#### Record excerpts
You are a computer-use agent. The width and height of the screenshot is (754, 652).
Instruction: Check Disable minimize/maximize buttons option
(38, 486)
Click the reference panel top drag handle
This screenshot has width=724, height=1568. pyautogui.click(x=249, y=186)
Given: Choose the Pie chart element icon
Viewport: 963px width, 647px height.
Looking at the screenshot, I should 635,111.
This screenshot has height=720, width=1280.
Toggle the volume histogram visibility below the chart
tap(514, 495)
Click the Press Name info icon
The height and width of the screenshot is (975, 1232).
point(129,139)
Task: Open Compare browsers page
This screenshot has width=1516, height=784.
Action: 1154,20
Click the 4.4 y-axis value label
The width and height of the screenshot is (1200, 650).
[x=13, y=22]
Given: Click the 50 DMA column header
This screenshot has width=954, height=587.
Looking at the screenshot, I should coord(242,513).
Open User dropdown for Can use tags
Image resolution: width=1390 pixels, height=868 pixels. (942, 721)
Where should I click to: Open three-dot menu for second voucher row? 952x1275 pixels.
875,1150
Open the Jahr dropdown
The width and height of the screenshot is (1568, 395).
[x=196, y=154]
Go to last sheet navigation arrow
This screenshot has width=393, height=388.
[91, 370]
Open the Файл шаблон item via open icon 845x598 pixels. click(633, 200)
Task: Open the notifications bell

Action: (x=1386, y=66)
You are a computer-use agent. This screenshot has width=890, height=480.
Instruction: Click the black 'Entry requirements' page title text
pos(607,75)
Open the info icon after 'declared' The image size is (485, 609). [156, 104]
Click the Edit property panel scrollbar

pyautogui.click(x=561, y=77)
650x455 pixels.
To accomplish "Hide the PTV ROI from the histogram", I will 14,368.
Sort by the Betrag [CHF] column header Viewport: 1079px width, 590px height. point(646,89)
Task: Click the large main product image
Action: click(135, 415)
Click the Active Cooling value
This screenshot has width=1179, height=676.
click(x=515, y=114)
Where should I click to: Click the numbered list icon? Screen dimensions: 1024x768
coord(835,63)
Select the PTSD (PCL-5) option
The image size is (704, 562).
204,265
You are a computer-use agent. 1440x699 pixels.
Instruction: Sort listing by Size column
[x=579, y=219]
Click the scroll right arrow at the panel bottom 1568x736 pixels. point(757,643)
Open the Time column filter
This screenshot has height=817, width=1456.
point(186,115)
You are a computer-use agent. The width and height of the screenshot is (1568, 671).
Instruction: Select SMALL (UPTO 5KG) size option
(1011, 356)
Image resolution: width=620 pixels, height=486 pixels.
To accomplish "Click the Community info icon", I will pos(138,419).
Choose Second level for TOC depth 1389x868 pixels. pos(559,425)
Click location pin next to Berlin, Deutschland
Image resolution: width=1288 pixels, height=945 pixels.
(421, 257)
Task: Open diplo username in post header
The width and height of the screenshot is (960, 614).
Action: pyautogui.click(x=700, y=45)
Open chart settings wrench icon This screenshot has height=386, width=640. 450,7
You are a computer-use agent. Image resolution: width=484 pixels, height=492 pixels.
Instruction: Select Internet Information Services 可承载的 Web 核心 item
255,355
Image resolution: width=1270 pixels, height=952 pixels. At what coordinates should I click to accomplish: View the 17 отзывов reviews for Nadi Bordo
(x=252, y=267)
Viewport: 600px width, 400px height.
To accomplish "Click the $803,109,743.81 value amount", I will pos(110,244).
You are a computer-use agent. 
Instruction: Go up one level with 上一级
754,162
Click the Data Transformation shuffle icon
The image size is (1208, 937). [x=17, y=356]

#### The exercise
Put the data from the start through the line containing "Looking at the screenshot, I should 635,111." into a two-column CSV with the headers input and output. Each row should pair one input with its output, with every field quoted and any line breaks inside a field replaced by spaces.

#### Response
input,output
"You are a computer-use agent. The width and height of the screenshot is (754, 652). Instruction: Check Disable minimize/maximize buttons option","(38, 486)"
"Click the reference panel top drag handle","This screenshot has width=724, height=1568. pyautogui.click(x=249, y=186)"
"Given: Choose the Pie chart element icon Viewport: 963px width, 647px height.","Looking at the screenshot, I should 635,111."